Ohio is a shit show right now, an absolute shit show. Yesterday, it was announced that at 9 PM all restaurants and bars in Ohio would close for dine-in business. A few days ago they closed the schools (and now they’re talking about longer than 3 weeks) and now restaurants.
At this point, all you can do is laugh and I’m doubled over with laughter. I’m laughing so hard that I’m crying and my sides hurt. I laugh because a month or so ago I thanked my lucky stars that I’m a food buyer and not a clothing buyer. People don’t have to go out and get new clothes, but people have to eat. My job is totally secure.
In part of my transition to doing more adult things, I downloaded the Robin Hood app and bought like 10 stocks. I did a little research and bought off what the “experts” advised to buy. Then everything started tanking. 2 weeks ago my stocks were worth like $60. Today, like 99 cents. And perhaps I had a lobotomy that I was unaware of because my dumb ass checked my sons’ college funds. I can literally say we’ve lost thousands.
I also bought a car last week and acquired a new car payment. I haven’t had a car payment since like 2011 and I pick now to get a new car. Absolutely brilliant.

GIVEN INFORMATION ->

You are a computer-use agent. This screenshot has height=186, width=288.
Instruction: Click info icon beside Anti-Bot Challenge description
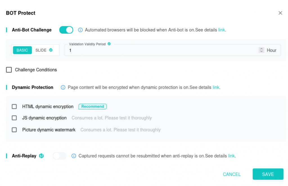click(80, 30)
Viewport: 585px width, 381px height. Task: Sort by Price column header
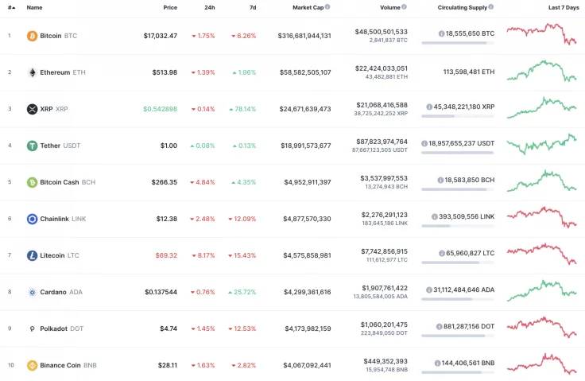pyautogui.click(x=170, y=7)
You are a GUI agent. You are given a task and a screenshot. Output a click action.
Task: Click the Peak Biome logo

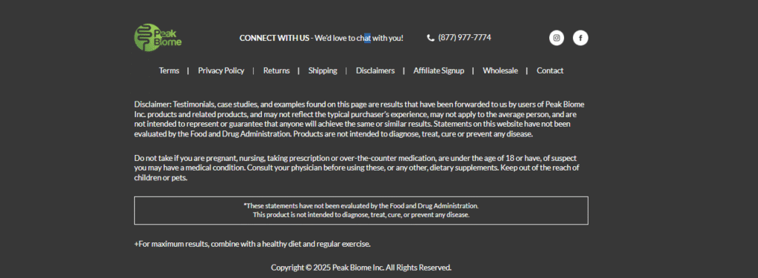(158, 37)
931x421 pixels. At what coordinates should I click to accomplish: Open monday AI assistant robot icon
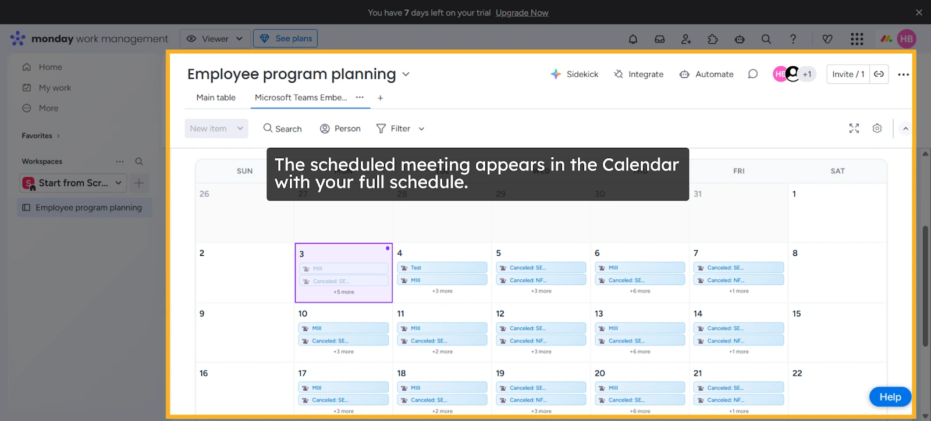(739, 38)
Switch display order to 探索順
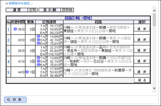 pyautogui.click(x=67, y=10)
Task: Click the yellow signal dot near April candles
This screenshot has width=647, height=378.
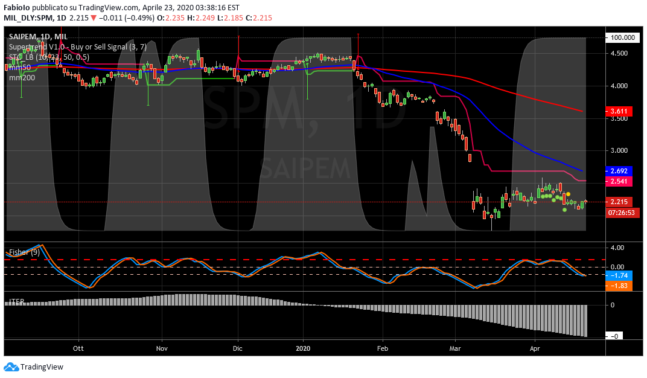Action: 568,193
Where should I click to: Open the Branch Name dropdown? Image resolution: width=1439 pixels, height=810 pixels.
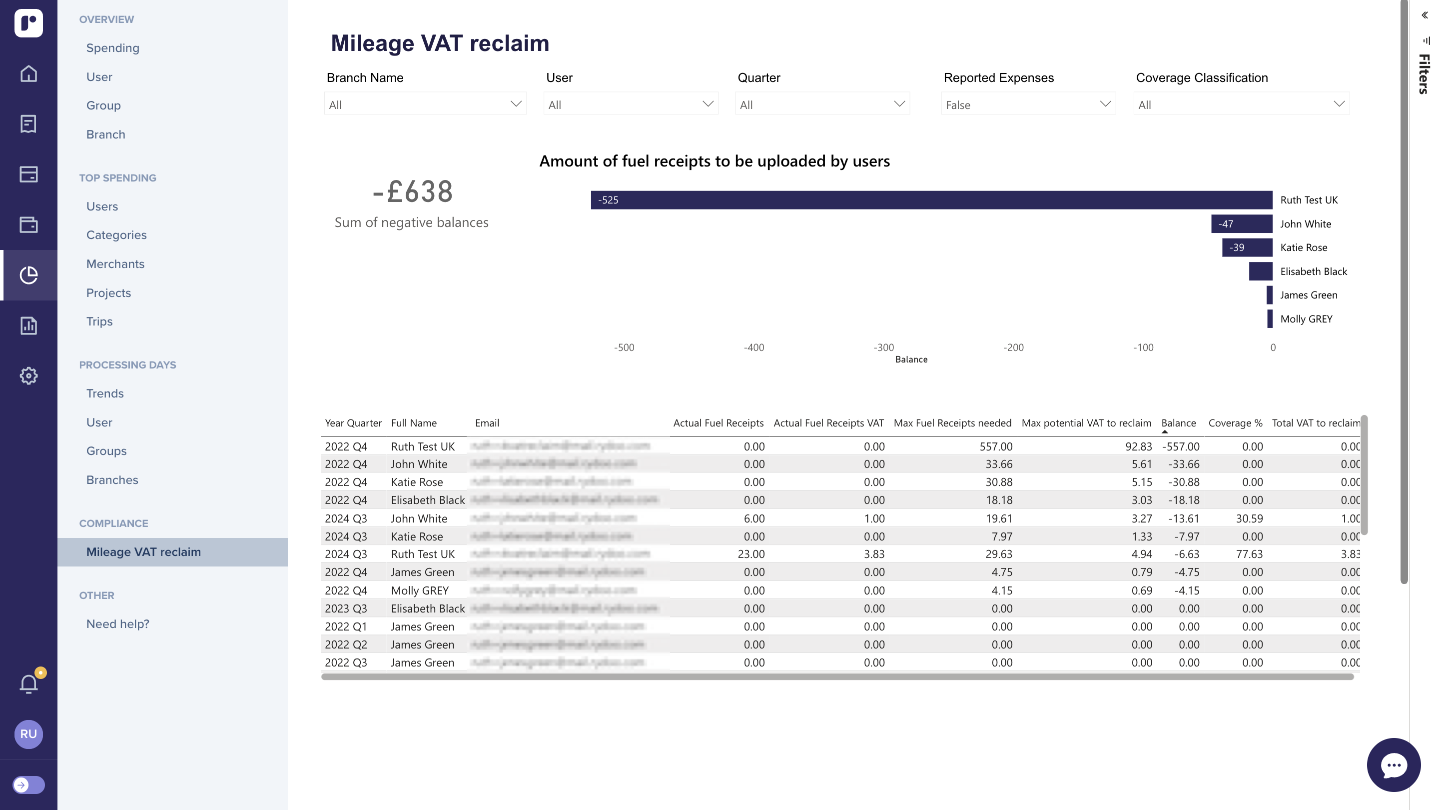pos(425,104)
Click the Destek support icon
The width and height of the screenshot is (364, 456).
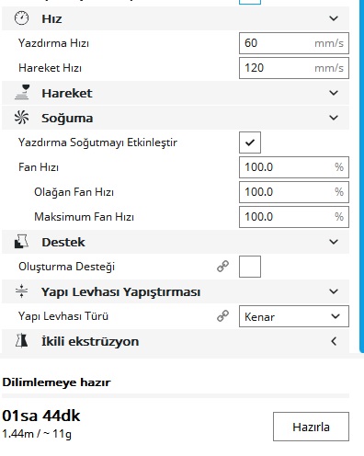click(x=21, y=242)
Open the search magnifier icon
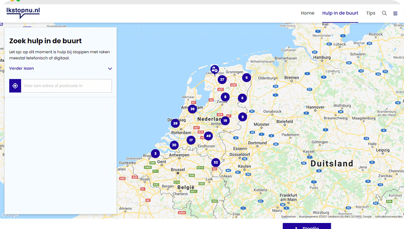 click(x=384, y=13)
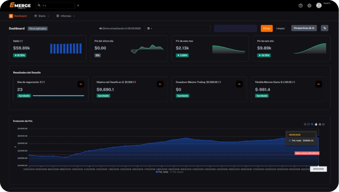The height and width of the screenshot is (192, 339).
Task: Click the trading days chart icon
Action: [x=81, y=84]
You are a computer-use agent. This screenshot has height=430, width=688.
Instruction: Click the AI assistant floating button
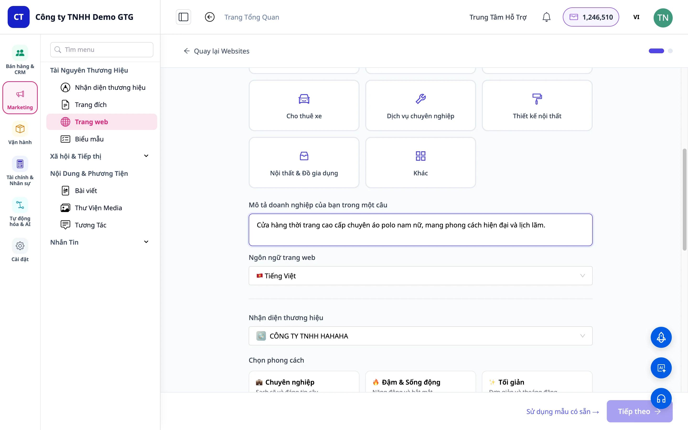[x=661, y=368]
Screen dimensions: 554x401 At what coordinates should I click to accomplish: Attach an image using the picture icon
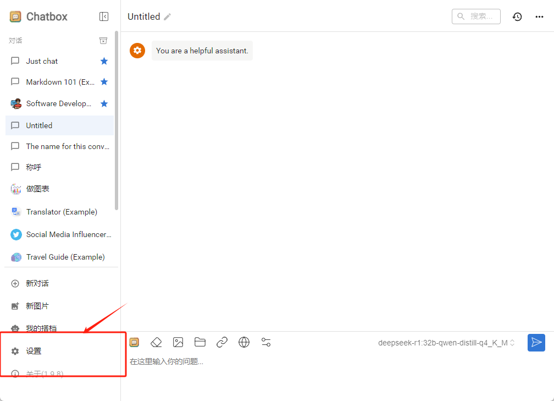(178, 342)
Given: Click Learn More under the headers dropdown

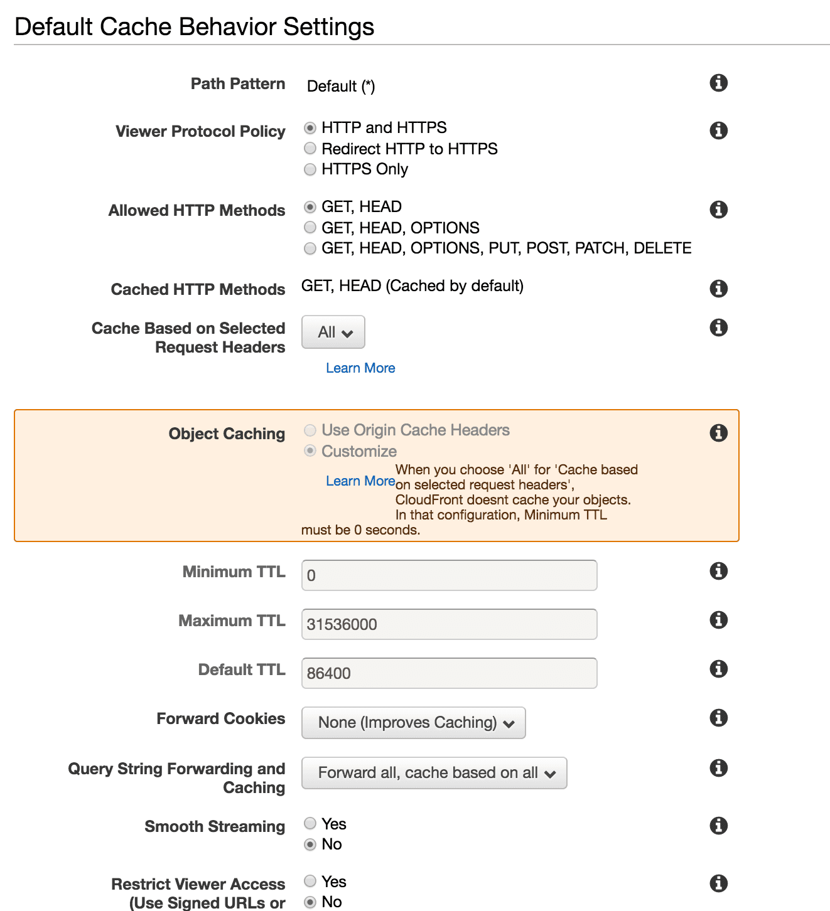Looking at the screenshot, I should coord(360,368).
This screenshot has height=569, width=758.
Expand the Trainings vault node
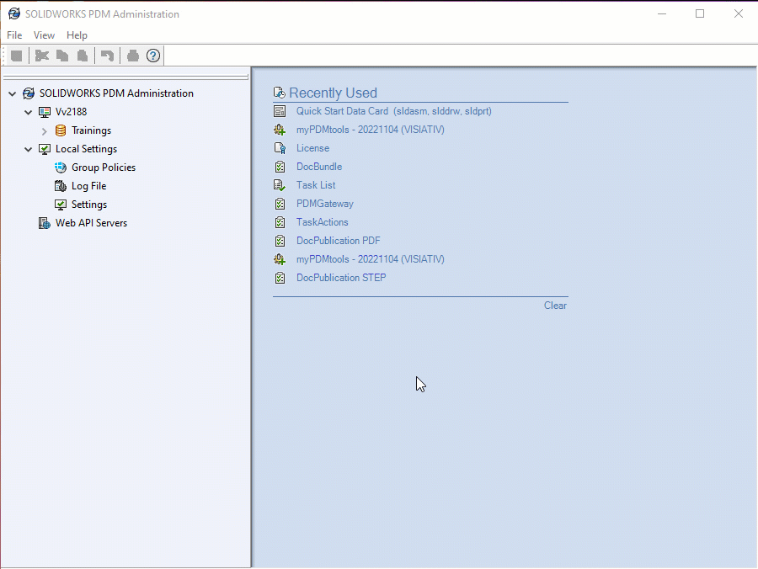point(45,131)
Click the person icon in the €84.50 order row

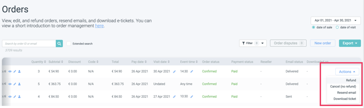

WORK TO COMPLETE -> Reproduce, word for word, the entire blog post above about the Ohio closures and the author's stock and car purchases.

ANSWER TO THIS PROBLEM ->
Ohio is a shit show right now, an absolute shit show. Yesterday, it was announced that at 9 PM all restaurants and bars in Ohio would close for dine-in business. A few days ago they closed the schools (and now they’re talking about longer than 3 weeks) and now restaurants.
At this point, all you can do is laugh and I’m doubled over with laughter. I’m laughing so hard that I’m crying and my sides hurt. I laugh because a month or so ago I thanked my lucky stars that I’m a food buyer and not a clothing buyer. People don’t have to go out and get new clothes, but people have to eat. My job is totally secure.
In part of my transition to doing more adult things, I downloaded the Robin Hood app and bought like 10 stocks. I did a little research and bought off what the “experts” advised to buy. Then everything started tanking. 2 weeks ago my stocks were worth like $60. Today, like 99 cents. And perhaps I had a lobotomy that I was unaware of because my dumb ass checked my sons’ college funds. I can literally say we’ve lost thousands.
I also bought a car last week and acquired a new car payment. I haven’t had a car payment since like 2011 and I pick now to get a new car. Absolutely brilliant.